*Schriftliche Aufgabe 1*.
Wodurch wird laut dem Beitrag von Maikomania im Forenauszug das nächste Tab angezeigt?
*Schriftliche Aufgabe 2*.
Kopiere aus dem Forenauszug den Abschnitt, der mit den Worten „Du schreibst im“ beginnt und mit „nächste Tab angezeigt?“ endet, ohne jede Änderung.

*Textauszug zum Lesen*.
Du schreibst im ersten Beitrag das in jedem Tab ein Formular wäre und das man durch Klicken von einem zum anderen Tab wechselt.

Oben ist jetzt ein Formular zu sehen aber (für mich) nicht zu erkenne was beim Klicken passiert. Wird das jeweilige Formular beim Klicken abgeschickt? Wird beim Klicken durch Javascript das nächste Tab angezeigt?

Wenn das Formular abgeschickt wird, dann musst du mit Javascript oder z.B. PHP die gemachten Angaben speichern und wieder in die Felder eintragen.


----------



## Maikomania (11. März 2013)

sorry das nächste tab wird angezeigt durch klicken aber nicht durch button sondern auf den tab


----------



## tombe (11. März 2013)

*Gesammelte Daten*.
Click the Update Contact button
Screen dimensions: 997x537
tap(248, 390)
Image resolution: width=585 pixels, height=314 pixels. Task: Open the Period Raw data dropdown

*Antwort zur Aufgabe 1*.
Durch Klicken auf den Tab selbst, nicht durch einen Button.

*Antwort zur Aufgabe 2*.
Du schreibst im ersten Beitrag das in jedem Tab ein Formular wäre und das man durch Klicken von einem zum anderen Tab wechselt.

Oben ist jetzt ein Formular zu sehen aber (für mich) nicht zu erkenne was beim Klicken passiert. Wird das jeweilige Formular beim Klicken abgeschickt? Wird beim Klicken durch Javascript das nächste Tab angezeigt?